Lalibela, la nouvelle Jérusalem

Publié le 30 octobre 2006 Lecture : 3 minutes.

Lalibela, à 400 kilomètres au nord d’Addis-Abeba, est un site étonnant. C’est là, en pleine montagne, à 2 480 mètres d’altitude, que le roi du même nom, contemporain de Saladin, s’est mis en tête de bâtir une nouvelle Jérusalem et a fait creuser dans la roche une douzaine d’églises, dont certaines se veulent des répliques des lieux de culte de la Ville trois fois sainte. Les artisans de Lalibela se sont inspirés d’une technique ancienne, utilisée pour la construction des églises troglodytes archaïques du Tigré, mais ont porté cet art à un degré de perfection inégalé. La légende dit que les travaux ont pris vingt-trois ans. Les archéologues, eux, penchent plutôt pour un siècle. Qu’importe ! Le résultat est d’une grande beauté. Les édifices monolithiques sont divisés en groupes, séparés par un canal percé dans la roche : le Yordanos (Jourdain). Beita Medani Alem, « la maison du Sauveur du monde », présente les dimensions les plus impressionnantes : 33,5 mètres de long, 23,5 de large, et 11,5 de haut. Beita Maryam, « la maison de Marie », plus modeste, était la préférée du roi. On raconte que le Christ y aurait fait une apparition, alors que le souverain était en prière. Beita Ghiorghis, sculptée en forme de croix grecque dans du grès rose et dédiée à saint Georges, le chevalier qui a terrassé le dragon.

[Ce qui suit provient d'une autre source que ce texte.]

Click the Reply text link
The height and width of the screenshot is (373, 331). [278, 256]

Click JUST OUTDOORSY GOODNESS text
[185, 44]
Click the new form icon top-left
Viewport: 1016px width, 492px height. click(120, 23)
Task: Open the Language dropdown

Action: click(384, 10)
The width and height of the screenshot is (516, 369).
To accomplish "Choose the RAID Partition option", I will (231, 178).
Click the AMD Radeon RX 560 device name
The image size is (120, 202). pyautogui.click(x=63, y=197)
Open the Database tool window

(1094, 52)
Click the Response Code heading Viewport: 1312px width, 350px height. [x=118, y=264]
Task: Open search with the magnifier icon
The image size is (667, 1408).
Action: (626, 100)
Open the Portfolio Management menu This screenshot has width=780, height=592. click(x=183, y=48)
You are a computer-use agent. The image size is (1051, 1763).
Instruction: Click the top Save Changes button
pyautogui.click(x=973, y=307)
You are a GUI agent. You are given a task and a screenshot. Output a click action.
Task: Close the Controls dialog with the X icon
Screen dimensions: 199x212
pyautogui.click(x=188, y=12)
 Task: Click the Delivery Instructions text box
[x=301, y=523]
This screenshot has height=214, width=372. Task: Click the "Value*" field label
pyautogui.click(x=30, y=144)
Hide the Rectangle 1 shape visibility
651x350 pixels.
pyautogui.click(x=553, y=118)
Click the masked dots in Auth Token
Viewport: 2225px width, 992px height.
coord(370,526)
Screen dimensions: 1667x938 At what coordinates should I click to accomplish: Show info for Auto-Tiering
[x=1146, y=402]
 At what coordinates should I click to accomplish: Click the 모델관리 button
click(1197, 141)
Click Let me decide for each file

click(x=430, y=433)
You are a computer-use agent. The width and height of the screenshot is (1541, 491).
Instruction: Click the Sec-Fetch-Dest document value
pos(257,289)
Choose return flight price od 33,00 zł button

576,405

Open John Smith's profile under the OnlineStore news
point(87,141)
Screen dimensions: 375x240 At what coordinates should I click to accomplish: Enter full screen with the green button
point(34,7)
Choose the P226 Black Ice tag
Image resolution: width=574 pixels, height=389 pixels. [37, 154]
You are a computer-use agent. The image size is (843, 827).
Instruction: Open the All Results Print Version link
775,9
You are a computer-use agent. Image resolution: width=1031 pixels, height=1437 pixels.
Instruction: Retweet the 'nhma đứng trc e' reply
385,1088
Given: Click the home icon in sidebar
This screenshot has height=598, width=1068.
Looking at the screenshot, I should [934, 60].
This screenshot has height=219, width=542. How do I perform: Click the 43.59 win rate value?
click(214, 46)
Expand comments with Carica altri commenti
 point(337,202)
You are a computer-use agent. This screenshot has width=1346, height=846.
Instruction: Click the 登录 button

À l’intérieur des édifices, des prêtres orthodoxes, presque en guenilles, qui font irrésistiblement penser aux anachorètes des premiers siècles de l’ère chrétienne, assistent, impassibles, aux empiètements des touristes sur leurs domaines sacrés. Comme dans les mosquées, fidèles et visiteurs sont priés de se déchausser. Les femmes, pour être admises dans certains de ces lieux, doivent revêtir un foulard. De la splendeur de la nouvelle Jérusalem, abandonnée au XIVe siècle, il ne reste rien ou presque, hormis ces églises. C’est aujourd’hui un village pauvre, hommes et troupeaux de zébus, chèvres, brebis, ânes et chevaux se mélangent le samedi, jour du grand marché. La campagne alentour est verdoyante. Difficile d’imaginer qu’ici a sévi la grande famine, en 1984-1985.
Rien, de prime abord, ne distingue les prêtres du reste de la population. Au début, on les confond avec des pasteurs, car ils peuvent marcher avec leurs bêtes. Comme les moniales au visage parcheminé, ils portent un « chèche » ou une tunique blanche, en signe de pureté. Les fidèles s’arrêtent quand ils les croisent, et leur embrassent respectueusement la main et la crosse en métal ciselé de leur bâton. Le bâton leur sert à marcher, mais c’est aussi un instrument bien utile lors des messes, qui durent entre trois et cinq heures : calé au creux de leur aisselle, ils s’en servent comme d’un reposoir. Les messes sont chantées en langue liturgique, le guèze, ancêtre de l’amharique.
La ferveur des Éthiopiens est impressionnante. L’Église orthodoxe d’Éthiopie s’est séparée de Rome au Ve siècle, après la controverse du concile de Chalcédoine (451) sur la nature du Christ. Elle est restée fidèle à la doctrine monophysite, qui affirme l’unité dans un même corps des natures divine et humaine du Christ, contrairement aux catholiques, qui souscrivent à la thèse des deux natures. Jusqu’en 1959, les Éthiopiens sont restés formellement dans le giron de l’Église copte d’Égypte du patriarcat d’Alexandrie et se sont depuis constitués en Église totalement indépendante. C’est le roi Ezanna, qui a régné au début du IVe siècle, sur Axoum et ses environs, qui a converti son royaume au christianisme (327). Comme l’Arménie, l’Éthiopie est une des plus anciennes nations chrétiennes du monde, même si aujourd’hui, en raison de l’extension de son territoire à l’Est et au Sud, environ 45 % de sa population est musulmane. Mais les deux confessions vivent en harmonie.